How can we experience more joy at Christmas and year-round?
Our Sunday Visitor recently put that question to Edward Sri, professor at The Augustine Institute and author of “Walking with Mary: A Biblical Journey from Nazareth to the Cross” (Image, $21). His answer?
Grow in virtue.
Our Sunday Visitor: How would you define joy?
Edward Sri: According to St. Thomas Aquinas, natural joy is a fruit of love. It’s the emotion experienced either in the presence of one we love or simply in the knowledge that the person is doing well. But spiritual joy is the fruit of the theological virtue of charity, love of God. It’s experienced through our sharing in God’s goodness. Hence, to the extent that we live our lives participating in God’s goodness — in virtue, in imitation of Christ — we experience deep, abiding spiritual joy. No matter what may be happening in our lives, we can still experience spiritual joy through the love of God and living the way God made us to live.
OSV: How is joy related to virtue?
Sri: Virtue is a habitual disposition to do the good. The virtues help me to live my relationships well, including my relationship with God. And that’s when we experience joy, when we love God and live according to his plan.
OSV: Are there any particular virtues that are especially essential if we want to lead joyful lives?
Sri: Well, all the cardinal virtues — prudence, temperance, courage and justice — are important. If I don’t have prudence, I might take on too many projects and jeopardize relationships. If I don’t have temperance, or self-control, I might indulge in lower pleasures at the cost of higher pleasures. I need courage to help me through difficulties. And I need justice to fulfill my responsibilities to God, my family, my community and my Church. But if I had to single out two that are of particular importance in our culture, I would emphasize temperance and courage.
OSV: How does temperance lead to joy?
Sri: When we allow ourselves to be controlled by the lower pleasures of this life — sex, alcohol, spending too much time on the Internet, constantly checking our smartphone for Facebook messages — we’re not living a fully human life. God made us for the good, the true and the beautiful. He made us to live in relationship with him and with others. But in this culture, it’s easy to get distracted from what’s most important because we’re flooded with incessant entertainment and temptations to fleeting pleasure. We go from one amusement to the next, and it leaves us empty.
Even seemingly innocent things, like sports or the news, can become distractions if we’re not careful. If we don’t exercise self-control, they can keep us from the true joy that comes from giving the best of ourselves to our spouse, our children, our friends and God.
OSV: What about courage? How does that help us?

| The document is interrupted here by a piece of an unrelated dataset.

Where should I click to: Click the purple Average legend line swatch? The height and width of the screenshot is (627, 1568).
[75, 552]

Sri: No matter how virtuous we are, we’re all going to experience crosses. It’s the nature of living on this side of the Garden of Eden. Courage is what helps us through the challenges we face in life, helping us remain peaceful and cheerful, even in the midst of adversity and enabling us to not get discouraged when we face some obstacle. With courage, we can experience joy even in the midst of great difficulties.
OSV: How can we grow in these virtues?
Sri: First, learn about the virtues and vices. If you don’t know what the good life is, then you can never aim for it. At the same time, take stock of your life. Examine what things are distracting you from living your relationships well, or ask yourself what fears are holding you back from the good life. Second, practice. But practicing doesn’t just mean avoiding a vice; it means striving for a virtue. So, if your problem is spending too much time online, don’t just decide to spend less time online. Fill up your time with something else — a friend or a book or prayer. Finally, pray for grace. Frequent the sacraments. Ask God to show you how you can live the virtues better. He wants a virtuous life for you even more than you do, so trust him to show you the way.

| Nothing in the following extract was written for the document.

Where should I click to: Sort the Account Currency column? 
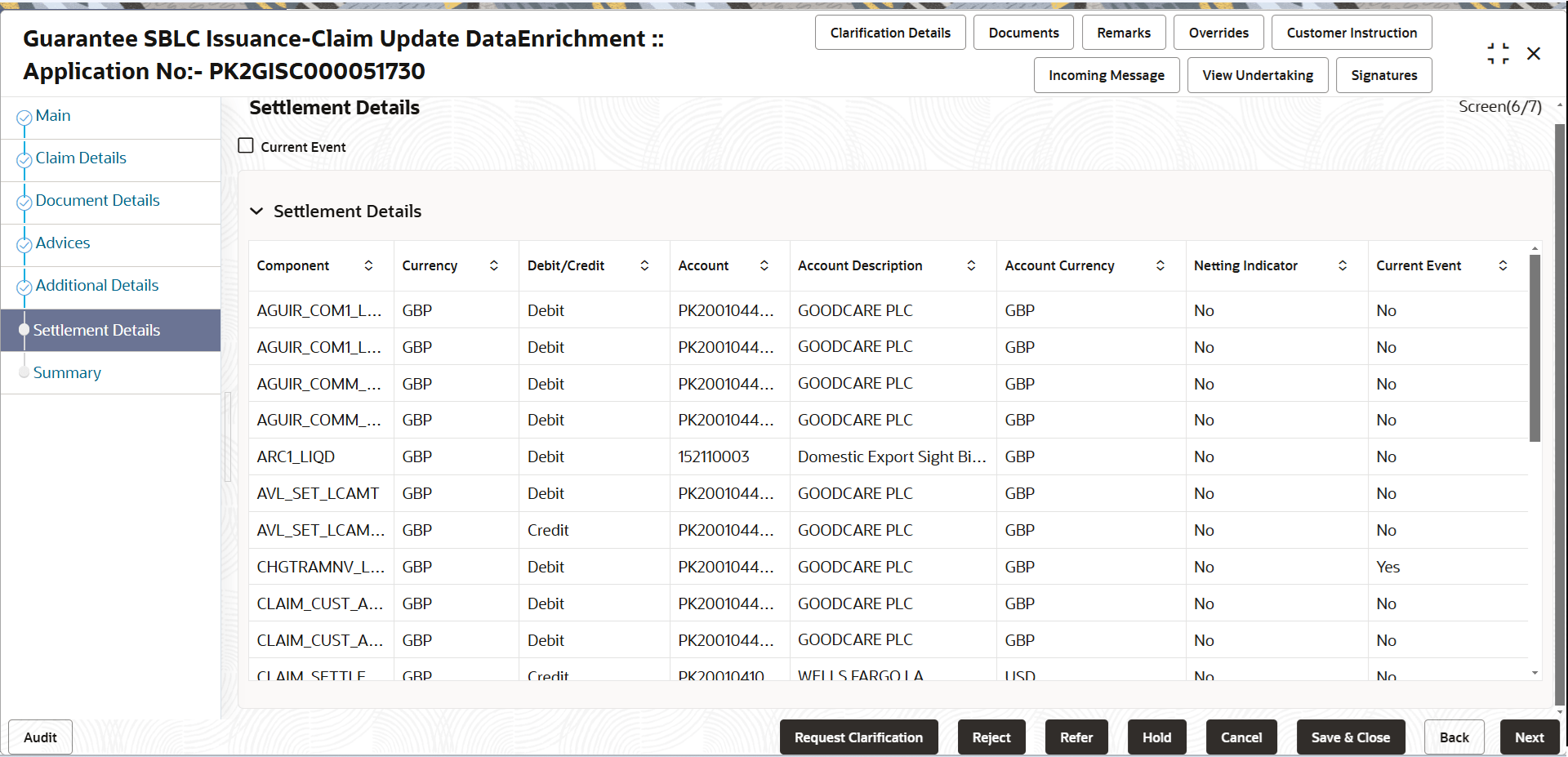[x=1160, y=265]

OSV: So, practice makes perfect?
Sri: It certainly helps. Virtue, in many ways, is a skill. Any kind of skill requires a lot of practice and effort to do the thing habitually — which is to say, consistently, quickly, easily and joyfully. We can no more say, “I want to be patient,” and expect to be patient right away, than we can say, “I want to play the piano,” and expect to be a great pianist after only one lesson. We have to work to acquire these virtues.
OSV: Where can we find a model for how joyful a life lived according to those virtues can be?
Sri: Just look to the Virgin Mary. She’s a young Jewish woman living in a time of great oppression for her people. She herself goes through great difficulties, including giving birth to Jesus in poverty and humility. At the Nativity, she couldn’t give her son the basics of what any mother would want to give her child. And yet, we never see her lose her joy. She remains patient. She doesn’t get discouraged. She never complains about not being treated better. Instead, as Luke 2:19 tells us, “Mary kept all these things, pondering them in her heart.” Biblically, that phrase occurs when someone experiences a mysterious revelation and wants to understand its meaning. It’s as if Mary were asking God, “What are you trying to teach me through this difficulty?”
Each of us is called to remember that. No matter what may be happening, God is always trying to teach us something through it, and there’s some good he can bring about through it. Our job is to grow in patience, compassion, humility and trust. We’re to have the attitude of Mary.
Emily Stimpson is an OSV contributing editor.